Ingredients

  • 1 1/2 pounds salmon fillet, halved crosswise
  • 1 teaspoon Diamond Crystal kosher salt, plus more for sprinkling
  • 1 tablespoon cumin seeds
  • 1 tablespoon fennel seeds
  • 1 tablespoon coriander seeds
  • 3/4 teaspoon ground sumac
  • Radicchio Salad
  • 3 tablespoons extra-virgin olive oil
  • 1 tablespoon whole-grain Dijon mustard
  • 2 teaspoons apple cider vinegar
  • 1/2 teaspoon Diamond Crystal kosher salt
  • Freshly ground black pepper, to taste
  • 1 small head radicchio, broken into leaves and roughly torn
  • 1/2 Fresno chile or red jalapeño, thinly sliced
  • 2 blood oranges, rind sliced off, cut into wheels
  • 2 celery ribs, plus their leaves, thinly sliced
  • 2 tablespoons chopped parsley (flat-leaf or curly)
  • Flaky salt, for sprinkling

Directions

  • Pat the salmon dry, then set on a tray or plate flesh side up. Lightly sprinkle the top with salt. Leave at room temperature while you work on the spice rub. Heat the oven to 425°F.
  • In a small skillet over medium heat, toast the cumin seeds. After 30 seconds or so, lower the heat to medium-low and shake the pan. Keep toasting until the cumin is fragrant, about 2 more minutes, shaking the pan regularly to avoid burning the seeds. In a mortar and pestle or spice grinder, coarsely grind the seeds. Transfer to a shallow bowl large enough to lay the salmon into.
  • Toast then grind the fennel seeds in the same way, followed by the coriander seeds. Once all three spices are in the shallow bowl, stir in the 1 teaspoon kosher salt and the sumac.
  • Lay the salmon flesh down onto the spice mixture, softly pressing to coat it in the spices.
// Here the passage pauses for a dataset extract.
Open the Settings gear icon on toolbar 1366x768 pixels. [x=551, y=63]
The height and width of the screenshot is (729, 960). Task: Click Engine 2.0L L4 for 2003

Turn and repeat for the skin side.
  • Set a large cast-iron skillet over medium-high heat. Add 1 tablespoon of olive oil and swirl to coat. Add the salmon flesh side down, then lower the heat to medium. After 2 minutes, flip the salmon, then transfer the pan to the oven. Roast for 4 to 6 minutes, until the fish is opaque at its edges and flakes easily with a fork. Transfer the pan to a cooling rack or trivet.
  • While the salmon rests for a few minutes, in a small bowl, whisk together the remaining 2 tablespoons olive oil, mustard, vinegar, salt, and pepper until emulsified. On a serving dish, toss together the radicchio, chile, orange, celery, and parsley with 3 tablespoons of dressing. Taste and adjust the dressing and seasoning as needed.
  • Nestle the salmon in the center of the salad or serve it alongside. Sprinkle everything with flaky salt and black pepper to taste.